Natalism in the common parlance usually refers to government policies designed to make people want to have children.  Practically speaking, that puts the cart before the horse.  I favor natalism that starts with social norms and then is reflected in government policies.

Sustainable natalism is arranging society so that children are acceptable parts of the public sphere at all child ages.  It’s making sure women aren’t broken and worn down by the stresses and strains of bearing and caring for little ones so that they have energy to pop out more than a couple and raise them to adulthood afterwards.  It’s also about granting higher social status to married mothers and fathers, so that marriage is once again considered the correct place to bear and raise children in.

Sustainable natalism is people setting things up so that women feel that they can handle 3-6 kids, so that men can marry before age 30 because they have a good shot of being able to support three or four kids and a wife, and helping parents by being the real village, full of loving friendships and support.  It’s discouraging atomic living and moving every couple of years for a job, it’s encouraging social norms that have extended family nearby.  It’s remembering the value of cousins and siblings and aunts and uncles.  It’s restoring healthy relations between single childless adults and children.  It’s creating a social milieu that leads to grandkids and great-grandkids as a norm.

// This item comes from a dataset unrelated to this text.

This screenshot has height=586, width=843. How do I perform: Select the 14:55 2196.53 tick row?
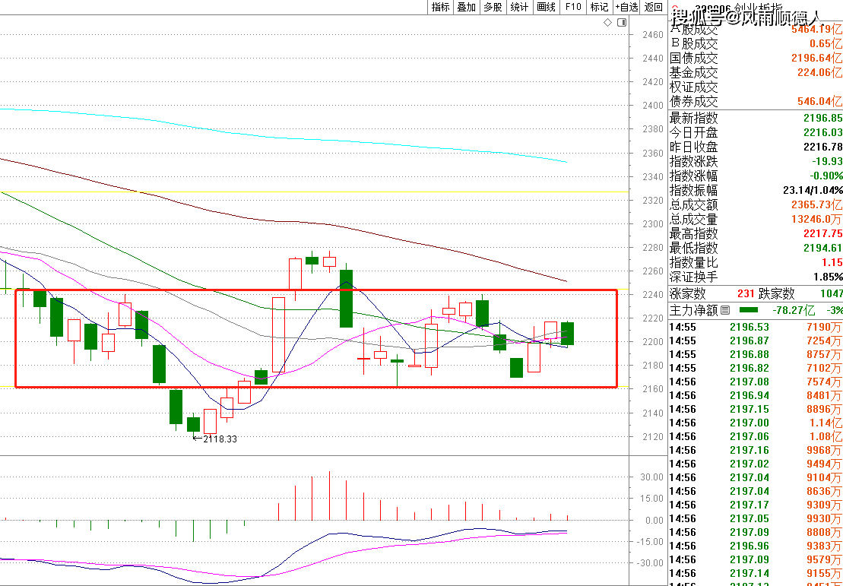tap(756, 327)
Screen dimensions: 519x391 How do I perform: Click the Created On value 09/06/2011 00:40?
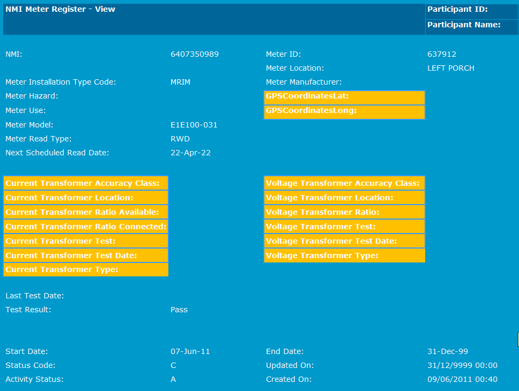click(x=462, y=379)
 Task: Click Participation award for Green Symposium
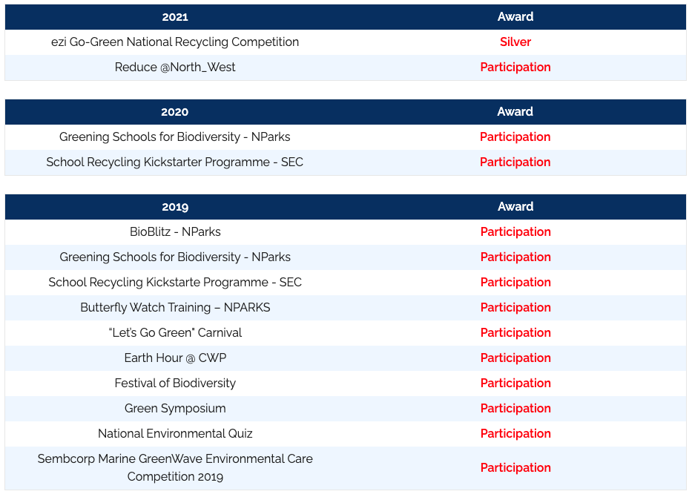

Tax credits are neat and stuff, but they won’t do the job.  Society has to be oriented strongly towards children as a good in themselves, living the idea that they are a blessing, because modernity shows us that once any ethnicity or culture gets rich and bloated with cheap consumption, they get very uninterested in having children.  Children are hard, even easy ones are hard.  Without lots and lots of explicit support and status accorded to motherhood and fatherhood, people simply don’t bother.